* _ФРАГМЕНТ ТЕКСТА_:
◇ ◇ ◇ ◇ ◇
Ступенькой ниже на иерархической лестнице находи­лись члены аудиенсии — органа колониального управле­ния с широкими административными и судебными пол­номочиями. Аудиенсия выполняла совещательные функ­ции при вице-короле, ее члены замещали вице-короля, если он долго отсутствовал или болел, следили за вы­полнением колониального законодательства. Среди чинов­ников аудиенсии — ойдорес — были судьи, казначеи и протекторы — особые коронные покровители индейцев. В аудиенсии главенствовала испанская титулованная знать. Она сидела в Лиме, главном городе вице-королев­ства Перу, и зачастую плохо знала, что делается на об­ширных подвластных ей просторах.

Для управления провинциями, глубинными районами, вице-король или аудиенсия назначали губернаторов, или коррехидоров (от испанского «коррехир» — «исправлять») на срок от трех до пяти лет. Те в свою очередь воз­главляли кабильдо — органы городской власти провинци­альных центров, ведавшие всеми местными администра­тивными и хозяйственными делами.

Однако высший административный оргап, занимав­шийся глобальной разработкой колониальной политики Испании в законодательной, политической и экономиче­ской областях, находился в Мадриде, за многие тысячи километров от Испанской Америки. Речь идет о Верхов­ном Совете по делам Индий[16] (далее — Совет по делам Индий), учрежденном в 1511 г. Он был наделен огром­ными полномочиями: назначал и смещал вице-королей и других должностных лиц всех рангов — светских и ду­ховных; контролировал деятельность колониального аппа­рата; как высшая апелляционная инстанция вершил суд и расправу над жителями колониальных владений. Совет по делам Индий, перед которым отчитывались вице-коро­ли, возглавлял министр по делам Индий, бывший в свою очередь членом королевского правительства. Все нити этой централизованной системы колониального управле­ния сходились в руках испанского монарха, лично ут­верждавшего все решения Совета по делам Индий.
◇ ◇ ◇ ◇ ◇
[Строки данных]
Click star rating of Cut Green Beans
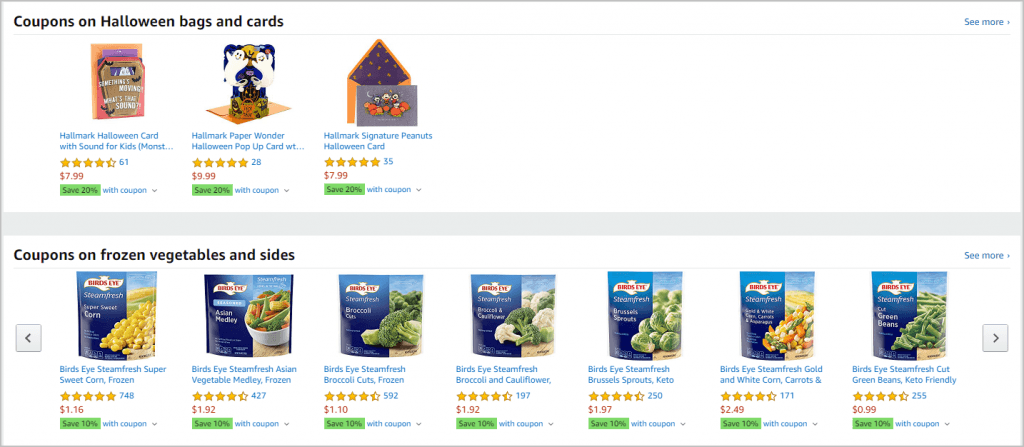This screenshot has width=1024, height=447. point(880,396)
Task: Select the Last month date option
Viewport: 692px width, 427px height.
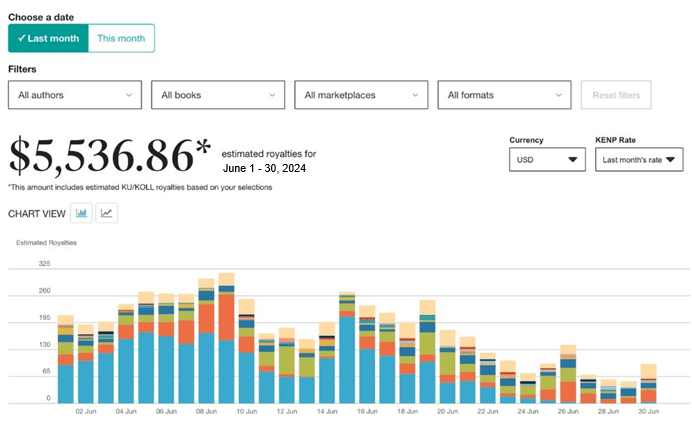Action: [x=48, y=38]
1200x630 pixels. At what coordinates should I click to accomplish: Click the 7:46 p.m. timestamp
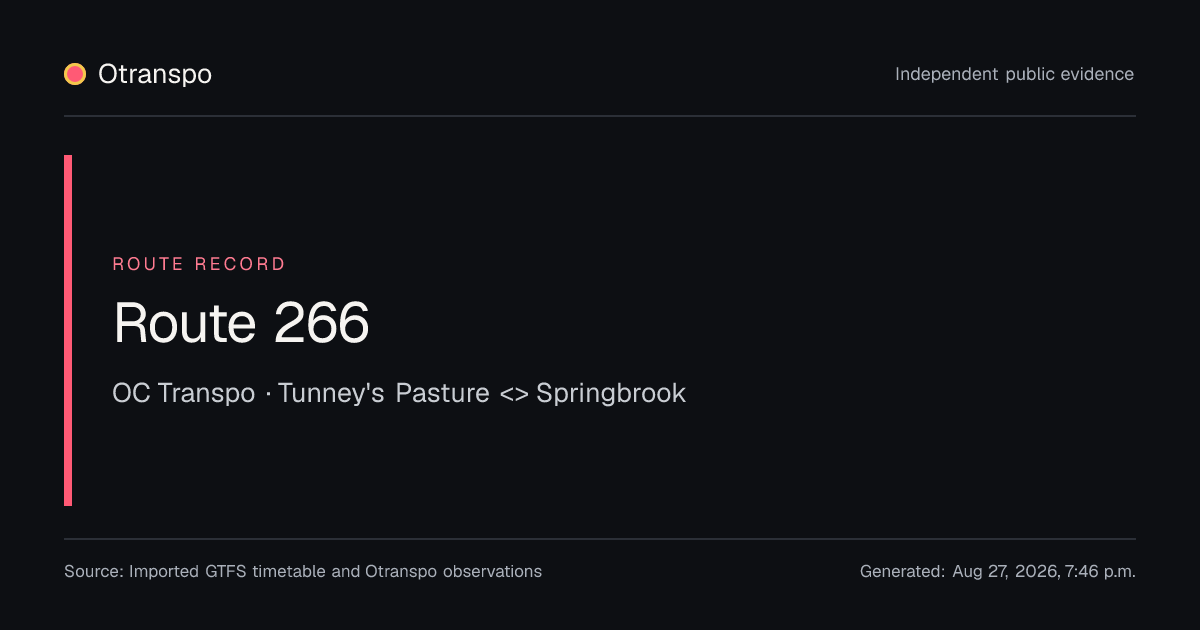tap(1100, 572)
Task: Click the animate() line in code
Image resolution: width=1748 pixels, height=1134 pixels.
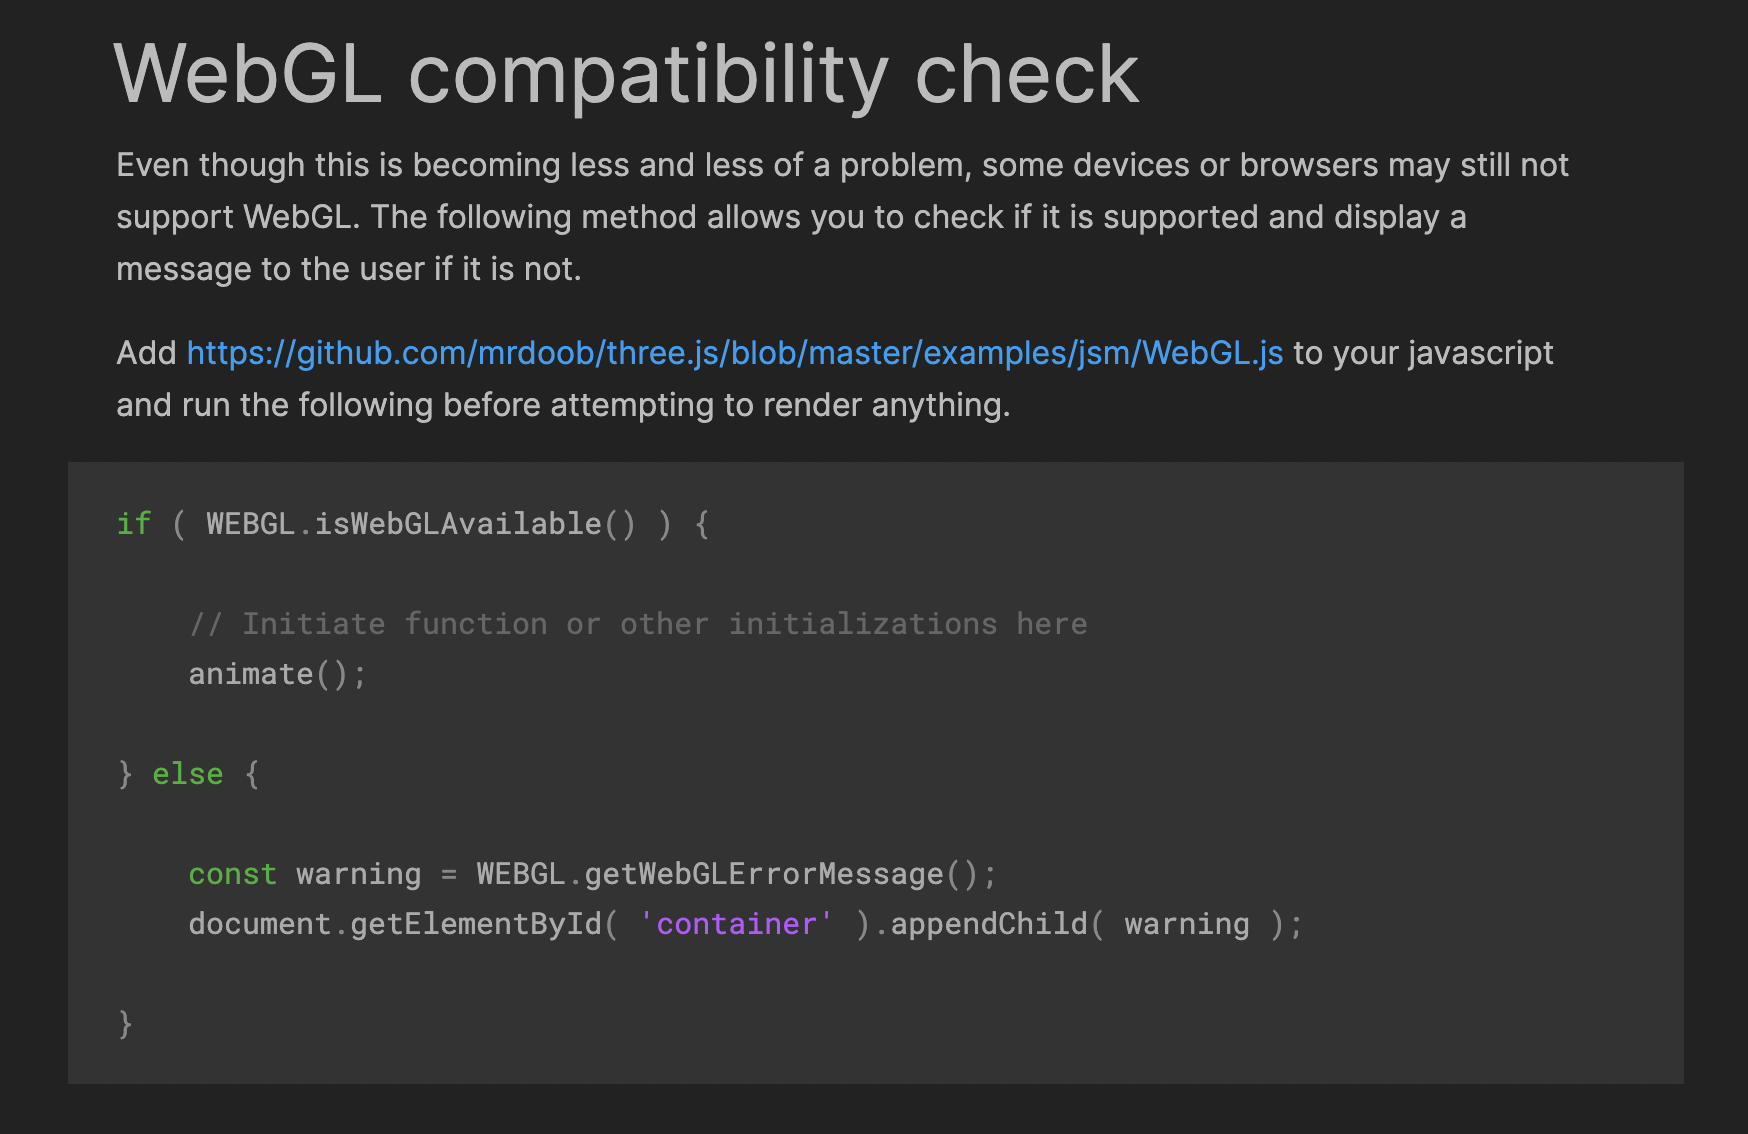Action: 278,674
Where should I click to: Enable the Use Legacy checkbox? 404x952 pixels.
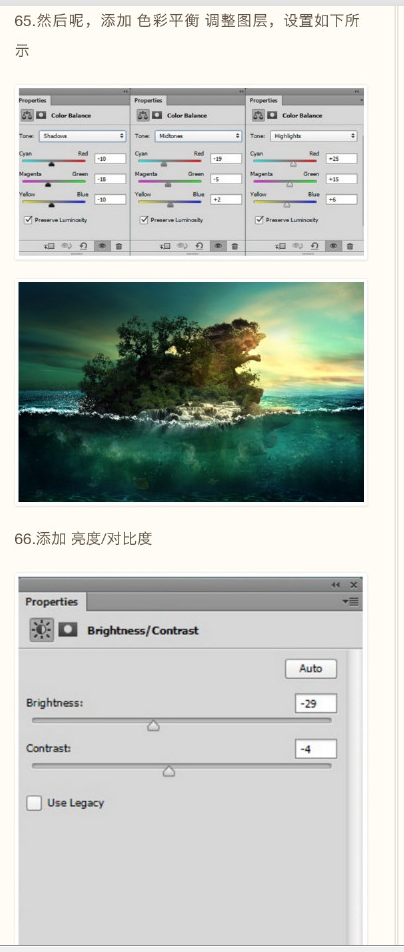pyautogui.click(x=34, y=803)
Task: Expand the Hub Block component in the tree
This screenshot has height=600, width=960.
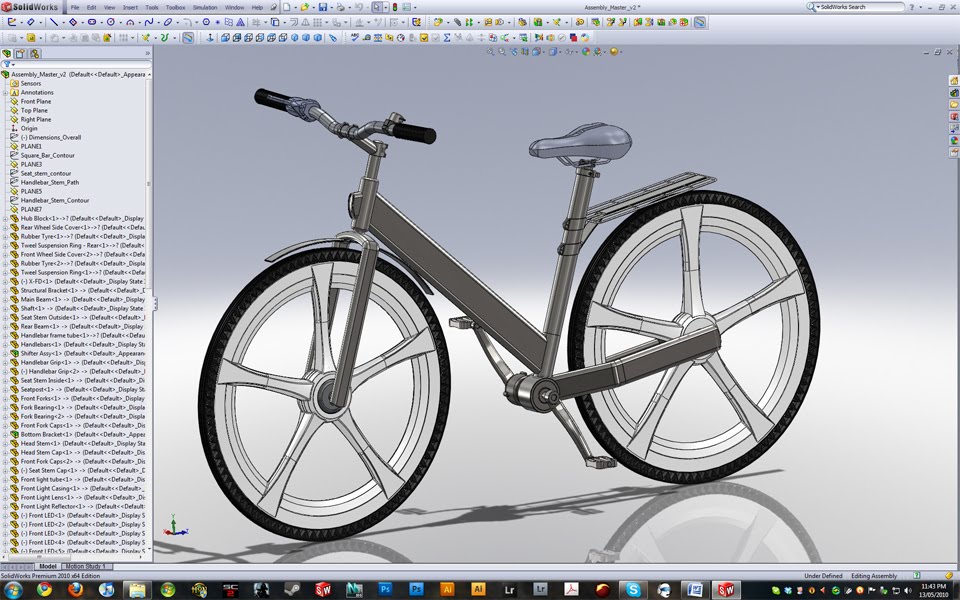Action: 5,219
◇ ◇ ◇ ◇ ◇
* _ЗАДАНИЕ A_: В каком году, согласно фрагменту о колониальном управлении, был учрежден Совет по делам Индий?
* _ЗАДАНИЕ B_: Перепишите дословно отрывок из фрагмента о колониальном управлении, начиная со слов «Ступенькой ниже на» и заканчивая словами «подвластных ей просторах.».

* _ПРАВИЛЬНЫЙ ОТВЕТ A_: В 1511 году.

* _ПРАВИЛЬНЫЙ ОТВЕТ B_:
Ступенькой ниже на иерархической лестнице находи­лись члены аудиенсии — органа колониального управле­ния с широкими административными и судебными пол­номочиями. Аудиенсия выполняла совещательные функ­ции при вице-короле, ее члены замещали вице-короля, если он долго отсутствовал или болел, следили за вы­полнением колониального законодательства. Среди чинов­ников аудиенсии — ойдорес — были судьи, казначеи и протекторы — особые коронные покровители индейцев. В аудиенсии главенствовала испанская титулованная знать. Она сидела в Лиме, главном городе вице-королев­ства Перу, и зачастую плохо знала, что делается на об­ширных подвластных ей просторах.